Si SAPdb devient le SGBDR de référence grâce
au levier de l'Open Source, alors la question de la crédibilité
sera levée et SAP pourra le pousser face à Oracle.
D'une pierre, deux coups : si SAPdb devient populaire, alors
il y aura plus d'efforts investis dans son évolution
ce qui répartit les frais et contribue à sa
montée en puissance (sans doute même verra-t-on
apparaître une offre tierce comme elle se développe
actuellement autour de MySql
).

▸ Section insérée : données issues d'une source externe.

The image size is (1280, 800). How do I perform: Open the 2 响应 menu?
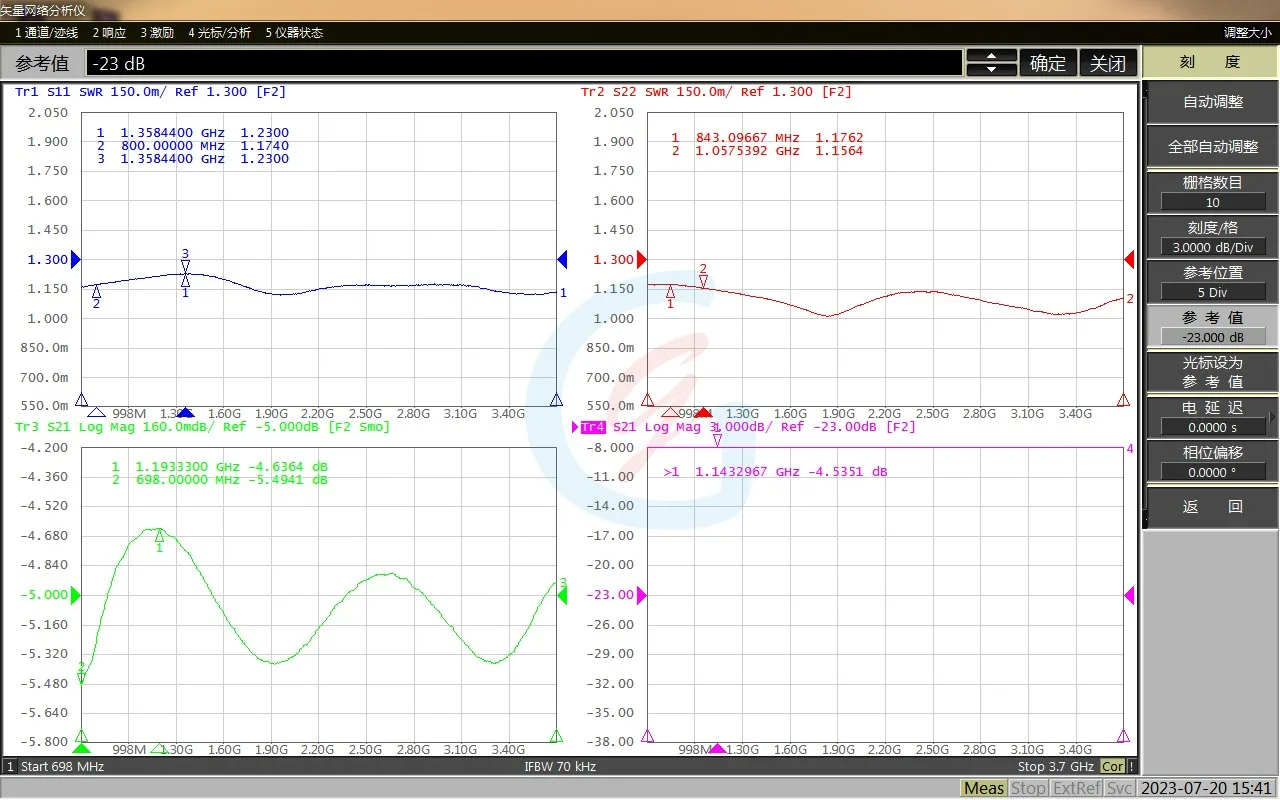(x=109, y=32)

Voilà pourquoi
SAP a tout intérêt à échanger quelques
maigres revenus de licences autour de SAPdb en contrepartie
d'une vraie popularité qui entraînera crédibilité
et notoriété.
IBM
ne se laisse pas distancer
Un autre
qui a compris que la bataille des parts de marché se
jouait aussi grâce au levier de l'Open Source, c'est
IBM. Reprenons encore l'exemple du marché des SGBDR
pour illustrer comment IBM compte tirer parti du mouvement
Open Source pour grignoter Oracle (encore lui)
Depuis quelques mois, IBM proclame qu'il contribue largement
au développement et à l'évolution de
MySql (encore lui), pourquoi IBM fait-il cela ?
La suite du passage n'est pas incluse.